Threat Hunting: No Longer Optional, Still Wildly Underfunded

By Neil Wyler, vice president of defensive services, Coalfire [ Join Cybersecurity Insiders ]
Cybersecurity Research

More companies are finally waking up to the value of threat hunting. That’s progress. Ransomware, insider threats, credential stuffing — this stuff doesn’t politely raise its hand and announce itself. Threat hunting helps you actually look for it. And today, more organizations are realizing they can’t just trust a blinking dashboard and a few shiny tools to tell them everything’s fine.

We’re also seeing better structure and frameworks emerge, which helps, because “just go look for evil” isn’t exactly a mature methodology. But at the same time, security teams are drowning in data. Alert fatigue is real. Logs are noisy. And way too many organizations still treat threat hunting like a nice-to-have or worse, ignore it completely.

Here’s the truth: if you don’t have a dedicated threat hunting capability, you’re leaving the front door cracked open and hoping no one notices. So, how do you make this happen? Read on.

The Real Reason We Hunt

At its core, threat hunting exists to answer a single brutal question: “Is someone already inside?”

Most organizations spend millions of dollars trying to build a digital fortress, but too often that results in a hard candy shell with a chewy, exploitable center. Hunters are the ones who check the center.

Take this in: according to IBM’s Cost of a Data Breach report, the average dwell time is 194 days. That’s six months of silent, creeping access — stolen data, hijacked creds, lateral movement — all under your nose.

Buying more tools isn’t the answer; not if there’s already someone living rent-free in your environment. You need humans in the loop. You need skilled hunters who know what to look for, where to look, and how to follow a hunch.

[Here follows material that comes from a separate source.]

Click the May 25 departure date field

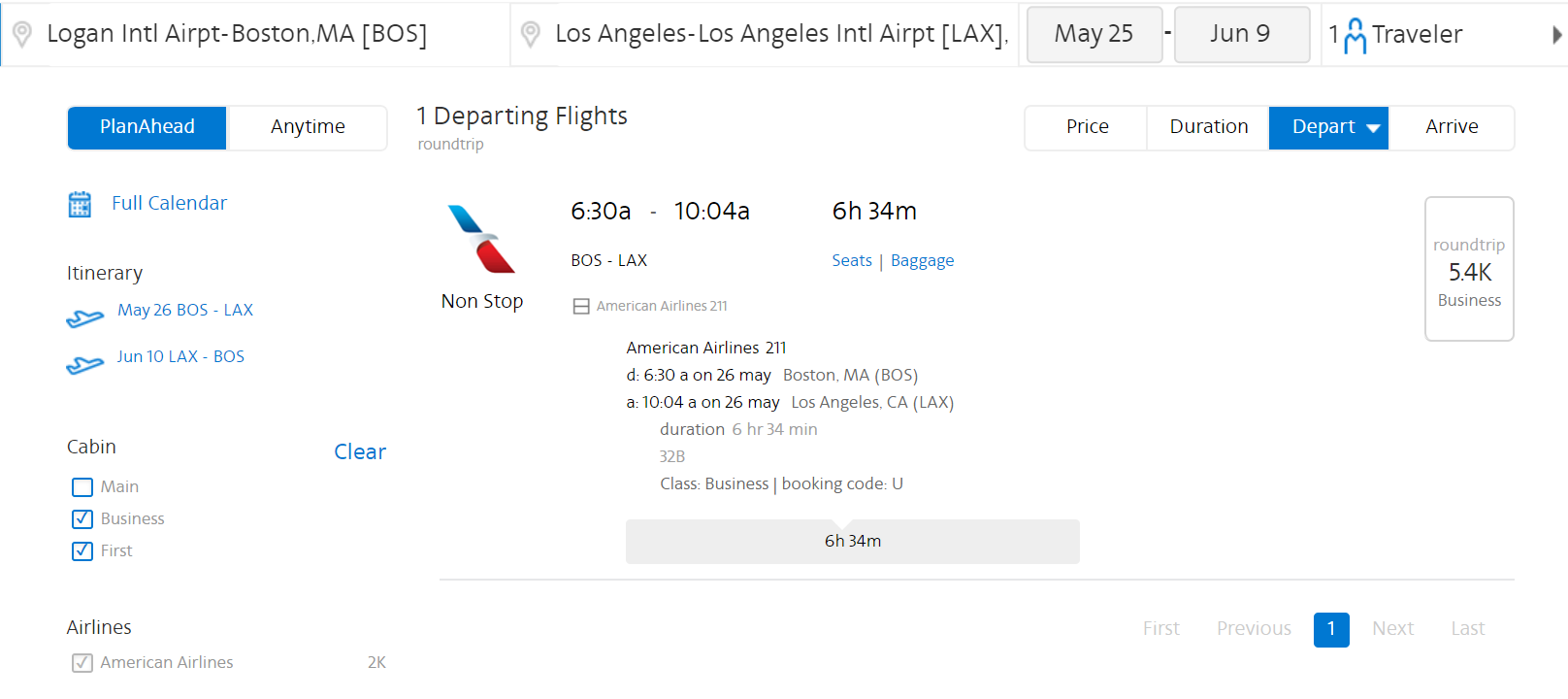click(x=1094, y=34)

Without this, all that tech investment just gives the attacker more things to pivot around.

And if you can’t confidently answer the question, “Are we already compromised?” you need to pause everything else. Don’t toss pen-testers into a live breach and teach your intruder new tricks.

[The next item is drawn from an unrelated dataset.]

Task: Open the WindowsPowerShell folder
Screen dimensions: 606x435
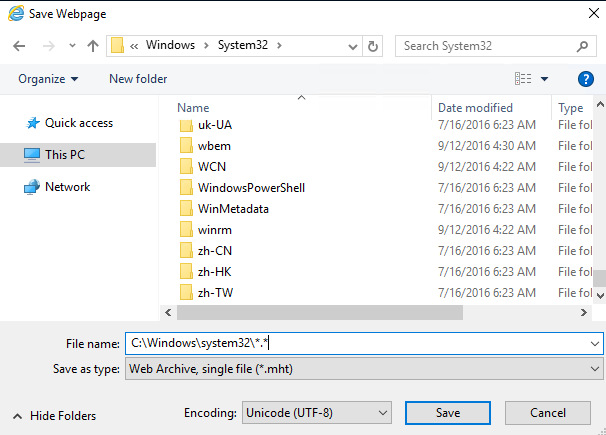Action: point(251,187)
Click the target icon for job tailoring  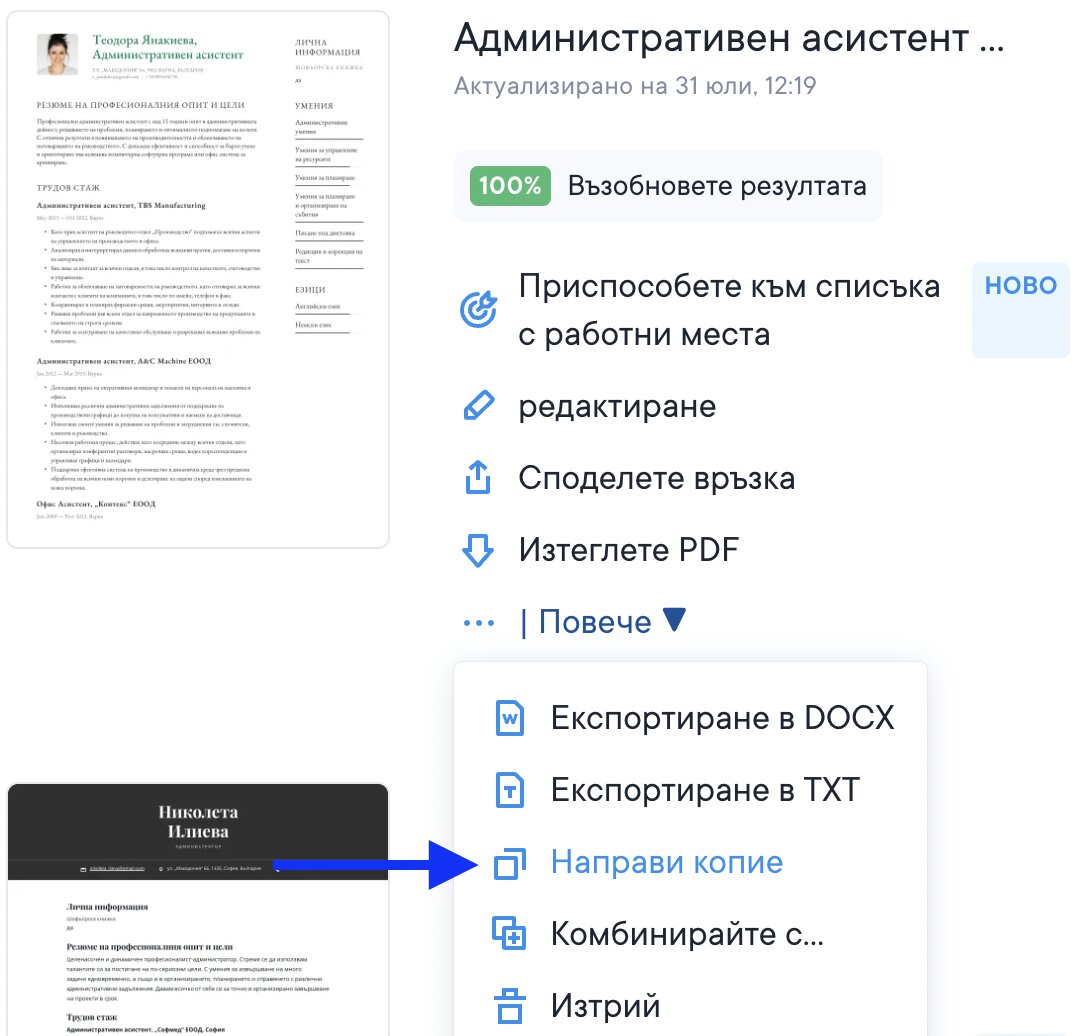(x=478, y=310)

Make Hunting Actually Work

Step one: Stop treating threat hunting like a side project. It’s not a one-off engagement or an “extra set of eyes.” It’s a strategic capability. Bring in a team, build the process, and integrate it into your security DNA.

The hardest part is the sheer volume of noise. Your threat hunters need to decide where to look — and that starts with understanding what matters most. This is your crown jewels. It’s the things that would make your CISO’s phone explode if they hit the evening news. That’s where you focus.

Automation helps, too, not by doing the hunting, but by clearing the trash. Have machines sift through threat intel feeds and low-value indicator-of-compromise (IOC) matching so your team can actually hunt. Parsing five feeds full of IPs and domains might feel productive, but it’s not real hunting. It’s security busywork. Let your tools do what they’re good at, so your humans can do what they are good at.

Train your hunters to think like attackers. They need to think about: Where would they go? How would they get out? What does egress look like? Follow the data trails like you’re the one trying to make them disappear.

Final Word: If You’re Not Hunting, You’re Hoping

Threat hunting isn’t optional anymore. The threats are already inside, or they’re coming. What matters is whether you’re looking for them — and how you’re looking. Build a systematic program. Automate the grunt work. Protect what matters. And don’t build your house on the assumption that everything’s quiet just because the SIEM says so.

In short, threat hunting is the foundation. Everything else is decoration.